Besides, being intelligent, he understands that my type can't be "made" without the illusion. He cannot bother with illusions. O.K. He is a little angry, but ... he'll make a story of it. He is amused because I tell him I know he doesn't love me. He thought I might really be childish enough to believe that he did. "Bright kid," he says. And he tells me all his troubles.
Again the question: Do we want parties, orgies? Hugo says definitely no. He won't take chances. It would be forcing our temperament. We don't enjoy parties, we don't enjoy drinking, we don't envy Henry his life. But I protest: One doesn't do those things lucidly, one gets drunk. Hugo doesn't want to get drunk. Neither do I. Anyway, we won't go and seek the whore or the man. If she or he comes our way, inevitably, then we'll live out what we want.
Meanwhile we live satisfied with our less intense life, because, of course, the intensity has died down—after the quickening of Hugo's passion because of my entanglement with John. He has also been jealous of Henry and of Drake—he was miserable—but I have reassured him. He sees that I am wiser, that in fact I never again intend to run into a blank wall.
I really believe that if I were not a writer, not a creator, not an experimenter, I might have been a very faithful wife. I think highly of faithfulness. But my temperament belongs to the writer, not to the woman. Such a separation may seem childish, but it is possible. Subtract the overintensity, the sizzling of ideas, and you get a woman who loves perfection. And faithfulness is one of the perfections. It seems stupid and unintelligent to me now because I have bigger plans in mind. Perfection is static, and I am in full progress. The faithful wife is only one phase, one moment, one metamorphosis, one condition.

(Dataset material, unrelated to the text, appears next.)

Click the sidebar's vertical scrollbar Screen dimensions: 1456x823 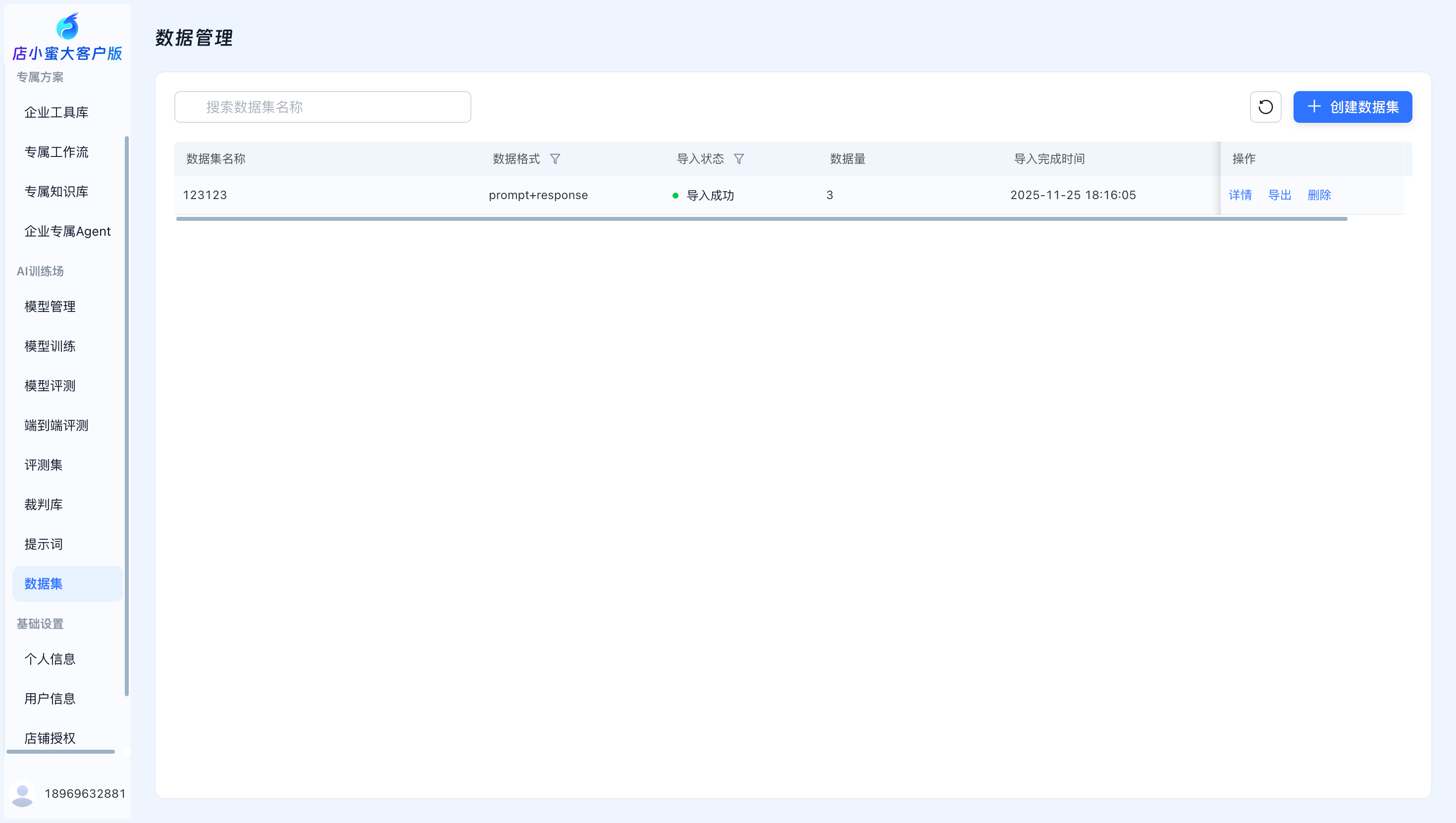click(x=127, y=415)
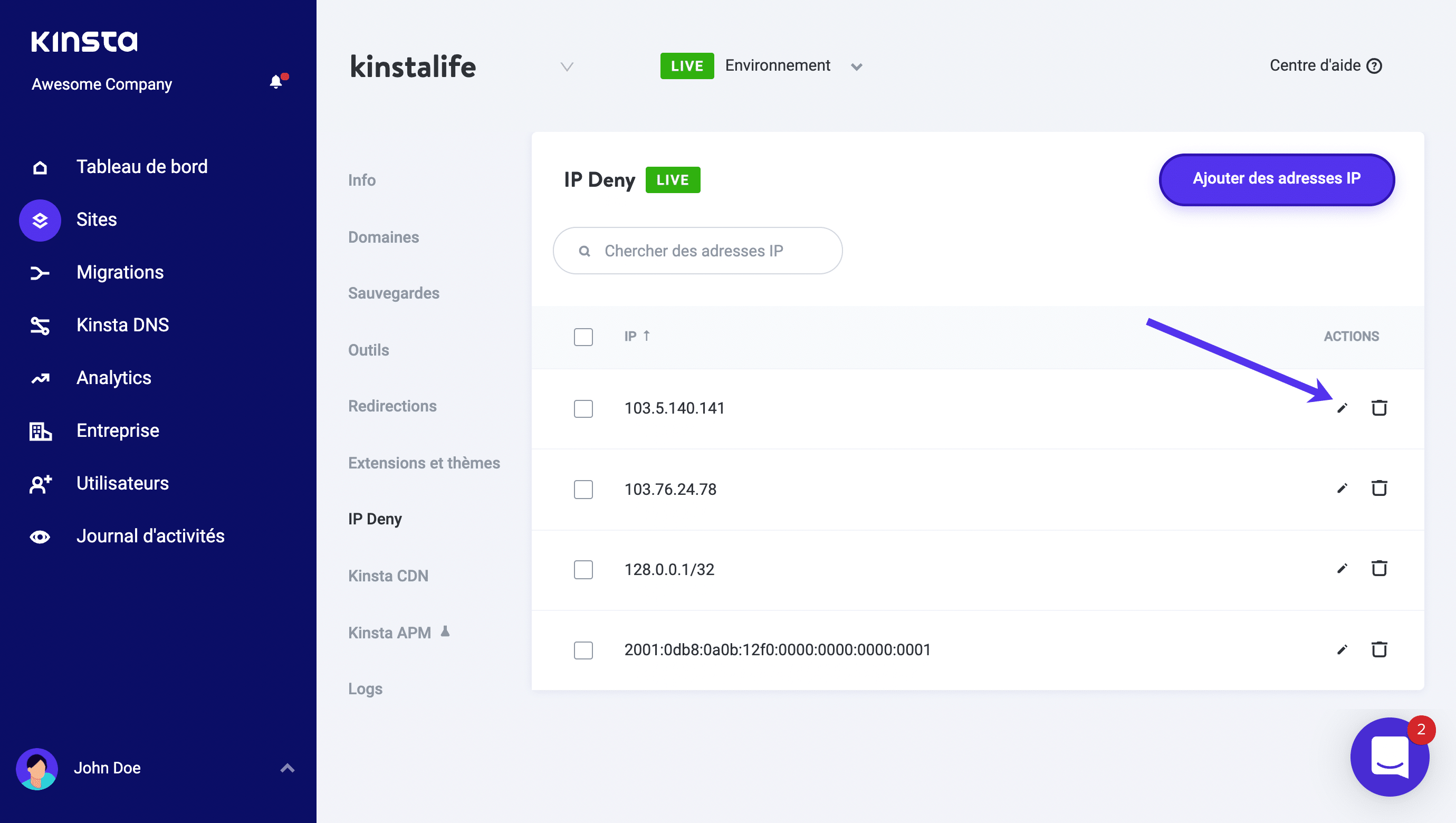Click the trash icon for 128.0.0.1/32
Screen dimensions: 1456x823
click(1379, 569)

I might have found a husband who loved me less exclusively, but it would not be Hugo, and whatever is Hugo, whatever Hugo is composed of, I love. We deal in different values. For his faithfulness, I give him my imagination—even my talent, if you will. I have never been satisfied with our accounts. But they must stand.
He will come home tonight and I will watch him. Finer than any man I know, the nearly perfect man. Touchingly perfect.
The hours I have spent in cafés are the only ones I call living, apart from writing. My resentment grows because of the stupidity of Hugo's bank life. When I go home, I know I go back to the banker. He smells of it. I abhor it. Poor Hugo.
Everything is made right by a talk with Henry all afternoon—that mixture of intellect and emotionalism which I like. He can be swept away completely. We talked without noticing the time until Hugo came home, and we had dinner together. Henry remarked on the green fat-bellied bottle of wine and the hissing of the slightly damp log in the fire.
He thinks I must know about life because I posed for painters. The extent of my innocence would be incredible to him. How late I have awakened and with what furor! What does it matter what Henry thinks of me? He'll know soon enough exactly what I am. He has a caricatural mind. I'll see myself in caricature.
Hugo says rightly that it takes great hate to make a caricature. Henry and my friend Natasha [Troubetskoi] have great hates. I do not. Everything with me is either worship and passion or pity and understanding. I hate rarely, though when I hate, I hate murderously. For example now, I hate the bank and everything connected with it. I also hate Dutch paintings, penis-sucking, parties, and cold rainy weather. But I am more preoccupied with loving.
I am absorbed by Henry, who is uncertain, self-critical, sincere. I get a tremendous and selfish pleasure out of our gift of money to him. What do I think of when I sit by the fire? To get a bunch of railroad tickets for Henry; to buy him
Albertine disparue.
Henry wants to read
Albertine disparue
? Quick, I won't be happy until he has the book. I am an ass. Nobody likes to have these things done for them, nobody but Eduardo, and even he, in certain moods, prefers utter indifference. I would like to give Henry a home, marvelous food, an income. If I were rich, I would not be rich very long.